I just couldn't wrap my mind around the idea that an all knowing
Creator God would load the dice so that the six million Jewish victims
of the Holocaust would inevitably end up in any sort of hell, with no
way out - ever.
So the Dharma - with its LONG view of existence through many lifetimes
- and its promise of universal salvation made perfect at last through
the Primal Vow of Amida Buddha - has given me much comfort and hope
right here.
5. THE IDEA OF EVIL
When I came to Master Shinran's writings for the first time -
especially when
comparing Shinran to a lot of modernist writers from all schools of
Buddhism - the presence of the word EVIL was disconcerting. Here is one
place where Master Shinran and St.
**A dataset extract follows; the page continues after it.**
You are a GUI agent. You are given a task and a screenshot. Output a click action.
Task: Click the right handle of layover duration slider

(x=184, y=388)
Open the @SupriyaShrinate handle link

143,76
Paul sound like they're reading from
the same hymn book, so to speak.
But in fact they're NOT.
Master Shinran's idea of evil is firmly grounded in the Buddha's
teachings,
just as St. Paul's is firmly grounded in the Bible account of Genesis.
For Shinran, the root of evil is our IGNORANCE. It is essentially an
ONTOLOGICAL issue - an issue of BEING. We tend to do evil because we
are being blinded to our Buddha-Nature by our countless delusions and
obscurations.
For Paul, the root of our evil is DISOBEDIENCE to God's will. It is
essentially a MORAL issue. We tend to do evil because the whole race is
infected with the moral disobedience of the primal human parents, Adam
and Eve.
6. THE MECHANISM OF SALVATION
In Christianity, the mechanism of salvation is the substitutionary
atonement of Jesus Christ, as explained most clearly by the Apostle
Paul. The innocent Lamb of God decides to bear the burden of the
punishment due me, a sinner who has violated God's moral law. My
guilt is imputed to him, and his righteousness is imputed to me.
In fact, in Christianity, the mechanism of atonement, sacrifice and
scapegoat occurs repeatedly as a theme foreshadowed in the Old
Testament. It is part and parcel of the reality of the broken
relationship between a totally just God and a totally defiled humanity.
In Shin Buddhism, on the other hand, the mechanism of salvation is in
the declaration of
the 48 Vows by Bodhisattva Dharmakara resulting in his ultimate
transformation to Amida Buddha and the creation of His Pure Land (Skt. sukhavati).
What both mechanisms have in common is the imputation of righteousness
and the removal of moral or karmic debt.
7. THE HISTORICAL FIGURES
This is a bit tricky to discuss, because the only historical documents
we have about Jesus are the Gospels, and those were not written down
until several decades after Jesus walked the Earth, according to many
scholars. Most of Jesus' direct followers were illiterate...and Jesus'
public ministry lasted only 3 years.
Therefore the accounts are questionable, because they could have
changed a lot over time by word of mouth.
The Buddha, on the other hand, was surrounded by a cadre of scholarly
monks, and had a public ministry for 45 years. Large chunks of His
teachings were committed to memory and passed down as such - and were
finally written down in pristine form as the Sutras. Therefore the
accounts are possibly a lot more reliable than those in the Gospels.
With that said, the Jesus of the Gospels was definitely a HOT figure -
while the Buddha of the Sutras was a COOL one. The best example I can
give is the one of Jesus fashioning a whip of cords and chasing the
moneychangers from the Temple. Another would be the time that Jesus
wept, as he contemplated the tomb of Lazarus.
It is impossible to conceive of the Buddha doing such a thing - because
as the Buddha, He had extinguished ALL His passions and lived in the
coolness of NIRVANA.
So - a fair and honest reading of the texts themselves gives me (at
least) a sense of two men who were very different in their levels of
realization. One (Shakyamuni) was a full Buddha - with the
characteristic of both
ultimate compassion AND ultimate dispassion.
The other (Christ) was a great spiritual teacher - with great
compassion, but also still great passion,
capable of being stirred to righteous anger and human grief. A true
Buddha is beyond both of
those strong and potentially disorienting
emotional states.
I'm sure that scholarly types could list many more differences between
Christian faith and Buddhist faith, but I'll stop here.